Hey all!
Have an issue with my data
I'm building a SEO tool to analyze information about domains and their positions
Here is a part of Elasticsearch mapping
"mappings":{
"keywords":{
"properties":{
"keyword":{
"type":"string",
"analyzer":"english",
"fields":{
"raw":{
"type":"string",
"index":"not_analyzed"
}
}
},
"keyword_id":{
"type":"long"
},
"organic":{
"type":"nested",
"properties":{
"position":{
"type":"short"
},
"base_domain": {
"type": "string",
"index": "not_analyzed"
},
}
}
}
}
}
Keyword is text from search query, and it has a 100 nested documents inside - first 100 positions from search engine for this search query.
In total there is about 400 mln keywords - so, with search data it's 40 billions of documents.

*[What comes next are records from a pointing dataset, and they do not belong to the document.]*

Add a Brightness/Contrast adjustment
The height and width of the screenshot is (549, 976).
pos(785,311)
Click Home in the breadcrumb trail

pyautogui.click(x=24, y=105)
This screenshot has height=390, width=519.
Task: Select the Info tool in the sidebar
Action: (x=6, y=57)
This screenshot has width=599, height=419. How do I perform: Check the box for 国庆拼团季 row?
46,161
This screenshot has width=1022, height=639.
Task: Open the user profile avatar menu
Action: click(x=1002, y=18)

I want to find top 10 keywords for specific domain, rated by this domain position.
For example, for domain "elastic.co" the query can return:
Position 1 for keywords "java rest client"

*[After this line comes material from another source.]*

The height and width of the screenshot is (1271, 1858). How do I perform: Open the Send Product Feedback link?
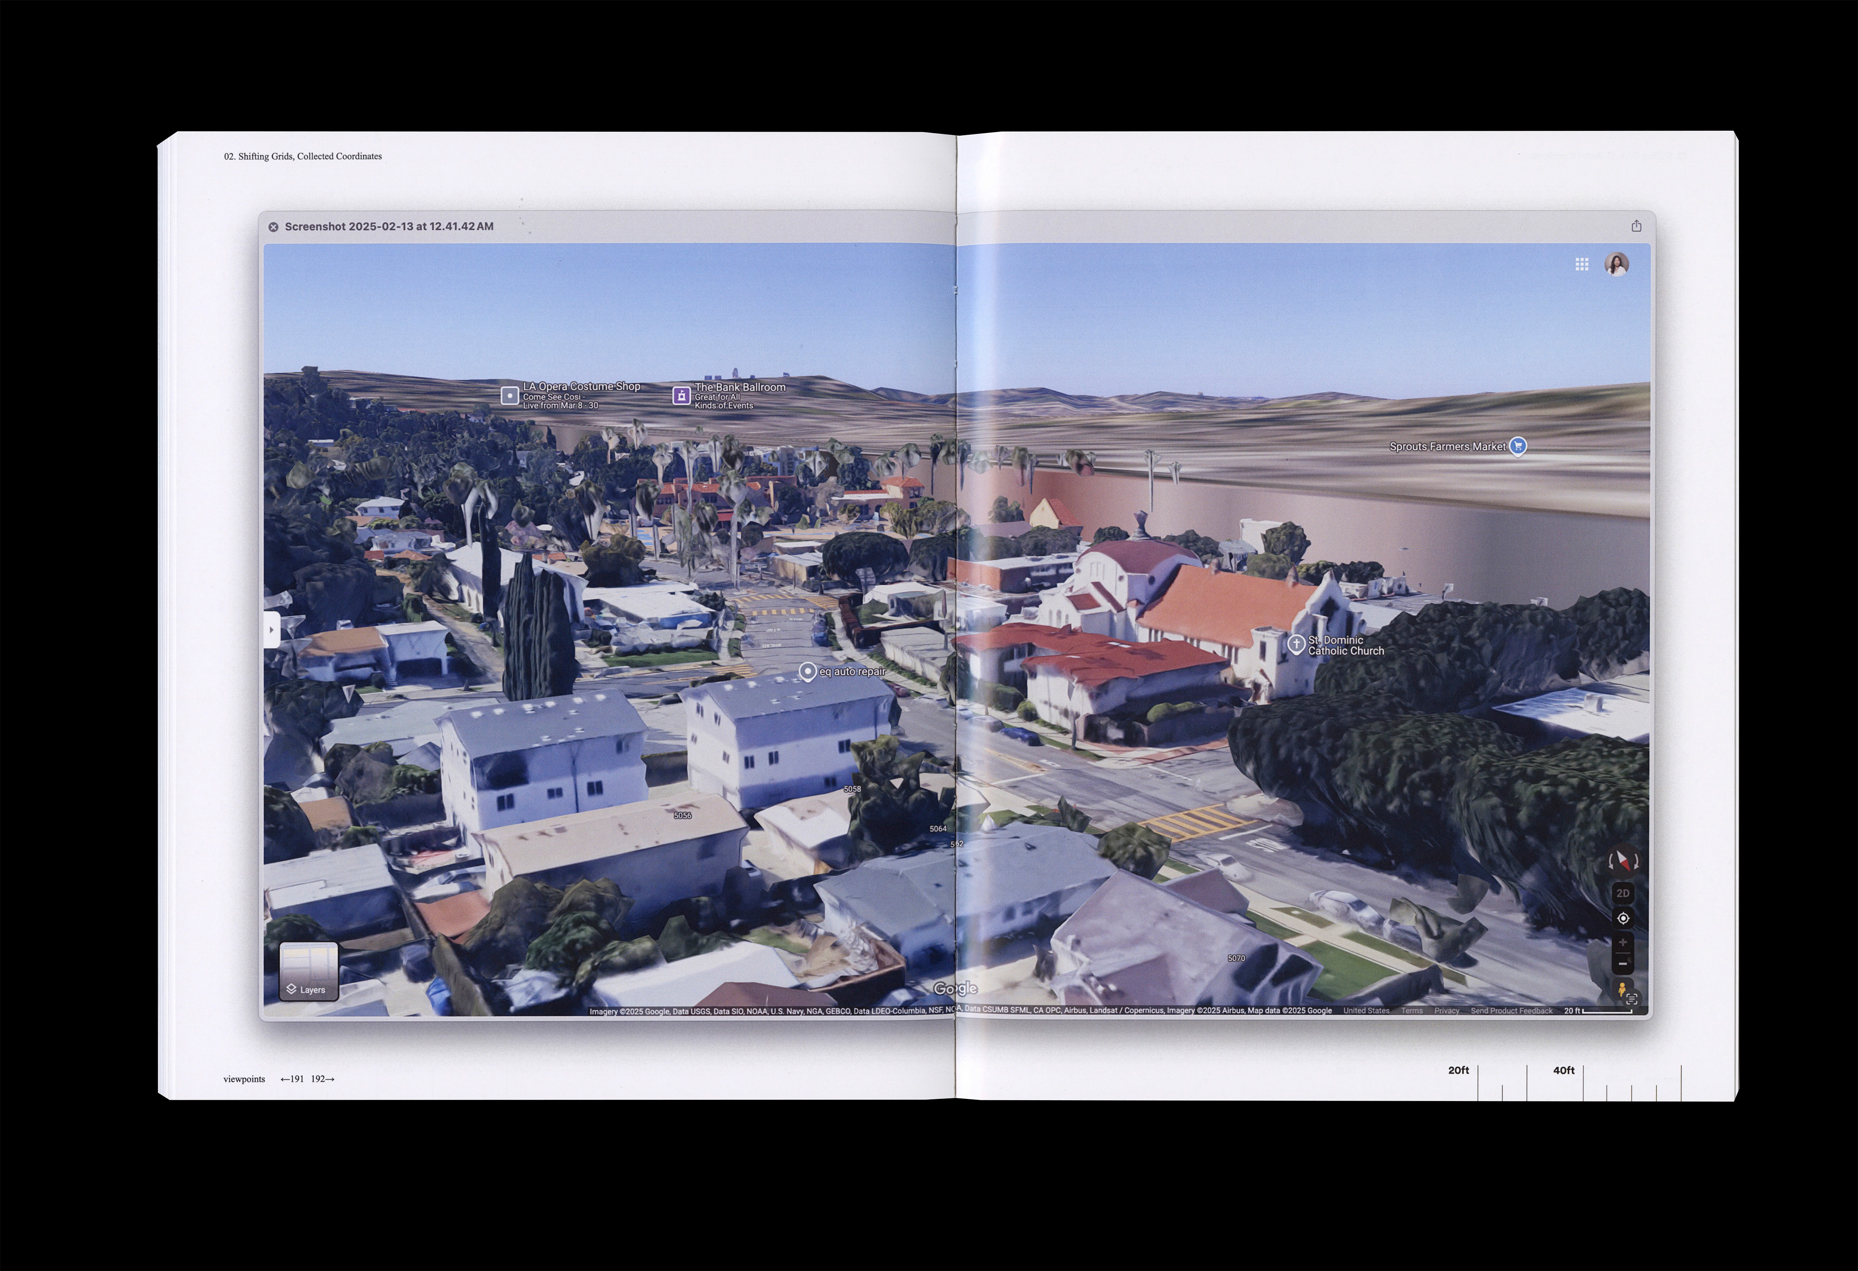pos(1511,1011)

Position 1 for keywords "delete index elasticsearch"
.... etc
Position 2 for keywords "cluster health"
The issue is that response time is growing too fast for for domains that has more than 100'000 keywords in search results. Simple search without sorting is done in 0.1 sec, and the sorting by position can last more than 10 sec
Due to server performance, the issue is with IO operations
Here is the query
"body":{
"_source":{
"includes":["*"],
"excludes":["organic"]
},
"query":{
"bool":{
"filter":{
"nested":{
"path":"organic",
"query":{
"bool":{
"filter":{
"term":{
"organic.base_domain":"elastic.co"
}
}
}
},
"inner_hits":{
"_source":[
"base_domain",
"position",
],
"sort":{
"organic.position":"asc"
}
}
}
}
}
},
"sort":[
{
"organic.position":"asc"
},
{
"organic.position":{
"order":"asc",
"nested_path":"organic",
"nested_filter":{
"term":{
"organic.base_domain":"elastic.co"
}
}
}
}
]
}
10 second seems too much for sorting of 100'000 integer positions
Appreciate any ideas. Thanks for help!